Iran is not threatened by US submarine announcement

U.S.-Iran tensions continue to escalate following Hamas‘s Oct. 7 attack on Israel. That said, Iran will not fear the Pentagon’s announcement on Sunday that a guided-missile submarine is moving toward its border. To fear that submarine, Iran must first believe the U.S. is seriously considering using it in combat.

The distinction matters greatly.

Too many have hyperventilated following the Pentagon’s announcement. Claiming the submarine announcement was extremely rare, some journalists ignored the fact that the U.S. had announced the same submarine’s port call to Norway in September. That announcement was a message to Russia just as this announcement is a message to Iran. But what really matters here is that Iran is not currently concerned by the USS Florida’s deployment.

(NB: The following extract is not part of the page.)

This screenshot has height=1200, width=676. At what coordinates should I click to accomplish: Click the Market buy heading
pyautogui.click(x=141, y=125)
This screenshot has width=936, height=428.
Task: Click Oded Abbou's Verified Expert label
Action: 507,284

Consider Iran’s escalating attacks on U.S. military forces. On Monday, the Pentagon said that there had been 38 separate attacks on U.S. forces in Iraq and Syria over the weekend. Forty-six U.S. personnel were lightly to moderately wounded in those attacks by Iranian proxies and deniable fronts for the Islamic Revolutionary Guard Corps. These attacks clearly underline Supreme Leader Ayatollah Ali Khamenei’s desire to make the U.S. pay for its support for Israel.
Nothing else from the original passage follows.